[EXERCISE TASK] Please list every person named in the article below about the golden Trump statue.

[DOCUMENT EXCERPT]

—————

By Ben Railton / Special To The Washington Post
Artist Tommy Zegan’s golden statue of former president Donald Trump, which made its debut at last week’s Conservative Political Action Conference (CPAC) in Orlando, has occasioned a great deal of commentary and critique.
Many of those commenting have highlighted a pair of humorous ironies: that the conference’s largely Christian attendees have been worshiping a golden idol and that the statue was made in China. But more seriously, critics have noted that the statue represents a deepening of the cult of Trump, a reverence for an individual leader that seems deeply at odds with foundational national ideals like Thomas Paine’s argument in “Common Sense” (1776) that “in America the law is king.”
Yet extreme as it may be, the Trump statue is not abnormal; indeed, it directly extends the legacy of a long-standing, reverential form of American patriotism. American leaders have often cast themselves as heroes in the American narrative to gain political power and govern, and in the process they create collective moments and narratives that endure long after their administrations have ended. But such practices have had undemocratic consequences: deepening white supremacy and U.S. expansion, while silencing dissent and criticism as unpatriotic or disloyal.
Andrew Jackson’s fame and political career were built on myths. Portraying himself as a frontier warrior and “Indian Killer” whose violent and martial exploits helped carve out an expanding United States became a way for Jackson to position his career and candidacy in opposition to such Eastern elites as John Quincy Adams. He also constructed himself as a self-made man who sought to expand democracy to include the “common man.” He used this narrative as a candidate to reframe campaign controversies over his slave-trading and military massacres of Native American villages; these were cast as part of his identity as a rugged, everyman alternative to elites like Adams.
Casting himself as heroic helped Jackson win the presidency, and then justified his signature presidential policy, the Indian Removal Act of 1830. This legislation lumped all Native American tribes into a single political entity that both state and federal governments could remove from their homelands at any time (in exchange for land west of the Mississippi). In promoting it, he claimed, “Established in the midst of another and a superior race, and without appreciating the causes of their inferiority or seeking to control them, they must necessarily yield to the force of circumstances and ere long disappear.” Here Jackson wed his personal associations with national expansion and white-supremacist violence to a mythic vision of an America in which only fellow whites had a place, literally and symbolically.

—————

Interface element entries

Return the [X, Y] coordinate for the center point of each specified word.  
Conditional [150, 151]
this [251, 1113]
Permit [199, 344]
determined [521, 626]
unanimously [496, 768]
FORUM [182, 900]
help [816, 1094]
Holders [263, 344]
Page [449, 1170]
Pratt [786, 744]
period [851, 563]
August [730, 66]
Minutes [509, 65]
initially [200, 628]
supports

—————

[SOLUTION TO THE PROBLEM] Ben Railton, Tommy Zegan, Donald Trump, Thomas Paine, Andrew Jackson, John Quincy Adams